*ACTIVITY*. Reproduce the records below word for word, starting at the beginning of the records and ending at the line that contains "coordinates (171, 390).", with both ends included.

= = = =

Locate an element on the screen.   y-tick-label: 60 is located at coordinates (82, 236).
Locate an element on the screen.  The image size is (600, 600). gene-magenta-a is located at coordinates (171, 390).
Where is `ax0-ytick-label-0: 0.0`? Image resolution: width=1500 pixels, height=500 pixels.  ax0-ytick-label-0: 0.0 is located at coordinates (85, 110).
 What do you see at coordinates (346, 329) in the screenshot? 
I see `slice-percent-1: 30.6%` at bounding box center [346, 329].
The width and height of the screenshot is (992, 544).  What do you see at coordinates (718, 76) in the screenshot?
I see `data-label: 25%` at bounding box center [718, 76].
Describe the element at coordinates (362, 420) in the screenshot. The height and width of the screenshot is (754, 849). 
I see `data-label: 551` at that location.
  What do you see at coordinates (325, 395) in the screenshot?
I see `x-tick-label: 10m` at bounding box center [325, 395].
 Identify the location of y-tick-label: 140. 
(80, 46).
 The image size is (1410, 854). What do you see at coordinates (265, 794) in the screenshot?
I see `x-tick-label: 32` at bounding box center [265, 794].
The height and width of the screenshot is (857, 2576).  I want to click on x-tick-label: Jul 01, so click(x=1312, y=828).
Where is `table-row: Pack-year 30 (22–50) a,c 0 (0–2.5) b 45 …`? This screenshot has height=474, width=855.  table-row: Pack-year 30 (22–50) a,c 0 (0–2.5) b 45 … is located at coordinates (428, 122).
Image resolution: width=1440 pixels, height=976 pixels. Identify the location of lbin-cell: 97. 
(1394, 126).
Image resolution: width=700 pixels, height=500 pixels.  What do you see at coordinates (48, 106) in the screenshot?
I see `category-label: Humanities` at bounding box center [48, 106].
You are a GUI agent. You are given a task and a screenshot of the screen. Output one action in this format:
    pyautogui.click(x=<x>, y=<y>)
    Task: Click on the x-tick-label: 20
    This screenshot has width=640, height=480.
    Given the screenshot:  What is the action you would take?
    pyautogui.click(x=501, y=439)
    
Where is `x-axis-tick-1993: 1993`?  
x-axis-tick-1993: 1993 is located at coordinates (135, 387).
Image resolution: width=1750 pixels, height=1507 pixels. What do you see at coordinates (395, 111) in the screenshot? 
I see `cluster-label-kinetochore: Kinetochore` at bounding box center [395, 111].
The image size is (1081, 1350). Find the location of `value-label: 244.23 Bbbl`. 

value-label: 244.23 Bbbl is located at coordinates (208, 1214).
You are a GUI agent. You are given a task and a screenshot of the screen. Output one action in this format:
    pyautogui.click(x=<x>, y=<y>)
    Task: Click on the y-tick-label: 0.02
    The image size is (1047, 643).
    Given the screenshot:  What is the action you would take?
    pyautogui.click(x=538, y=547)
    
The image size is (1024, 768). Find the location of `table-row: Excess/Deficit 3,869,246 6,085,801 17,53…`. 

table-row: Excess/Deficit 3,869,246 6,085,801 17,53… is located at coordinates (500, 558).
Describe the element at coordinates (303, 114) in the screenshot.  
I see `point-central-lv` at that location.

= = = =

*FINAL ANSWER*.
Locate an element on the screen.   y-tick-label: 60 is located at coordinates (82, 236).
Locate an element on the screen.  The image size is (600, 600). gene-magenta-a is located at coordinates (171, 390).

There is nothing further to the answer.